Start a School Routine

Starting or going back to school often means a new routine. August is a great time to begin to transition from the summer routine to the school routine. Begin by changing wakeup times and bedtimes, then change mealtimes and start to create what a before and after school routine will look like. Creating and following routines helps children to feel safe and secure.

Check In with Yourself

When children go back to school it often means changes for everyone in the family. Caregivers may need to change their routine and may have their own excitement, fears and concerns about their child going to school. Make time to check in about your feelings, find trusted sources to get your questions answered, and take some time to take care of yourself!

Help Your Child Become Familiar with School

Toys, books, and TV shows help your child to understand what school is, learn school routines, and understand that caregivers will say goodbye and then return at the end of the day.

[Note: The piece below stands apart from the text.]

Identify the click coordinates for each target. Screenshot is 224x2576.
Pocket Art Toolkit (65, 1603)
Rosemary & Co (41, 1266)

  • Pretend Play: Children love to learn and express their feelings through play. Use toys to play the school routine, from what drop off looks like, to snack, to naptime, to getting picked up at the end of the day. Include any COVID specific details, such as taking a temperature or wearing a mask.
  • Books: Reading books and asking children questions is a great way to help them get familiar with school, to identify how they are feeling, and to understand any questions they have. Try Pete the Kitty’s First Day of Preschool by Kimberly and James Dean, The King of Kindergarten by Derrick Barnes and Vanessa Brantley-Newton, The School Book by Todd Parr, or Preschool Here I Come by D.J. Steinberg.
  • TV: Watching characters on TV go to school helps children to see what school might look, feel, and sound like. Daniel Goes to School is on PBSlearningmedia.org and Sesame Street’s First Day of School with Cookie Monster is on YouTube.

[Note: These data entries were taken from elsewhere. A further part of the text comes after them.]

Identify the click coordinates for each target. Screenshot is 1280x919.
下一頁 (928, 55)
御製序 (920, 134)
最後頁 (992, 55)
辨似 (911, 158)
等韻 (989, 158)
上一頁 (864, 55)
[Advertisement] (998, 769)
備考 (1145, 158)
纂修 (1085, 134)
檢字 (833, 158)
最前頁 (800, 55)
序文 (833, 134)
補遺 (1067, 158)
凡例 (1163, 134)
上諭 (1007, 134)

Notice, Name, Validate Feelings

Noticing, naming, and validating a child’s feelings helps them feel seen, safe, and secure. It may sound like, “You’re feeling scared. We haven’t been away from each other in a long time.”

We may feel uncomfortable when our child is upset and feel a need to fix things by saying, “It’s ok. There’s nothing to worry about.” When we do that, we might accidentally make them feel more worried or scared, and make them question if the other things we tell them are true.

If a child is worried about being away from their caregiver, the caregiver can draw a small heart on the child’s hand/arm and one on their hand/arm to be connected during the day. The Kissing Hand by Audrey Penn is a great book for children who are worried about being separated.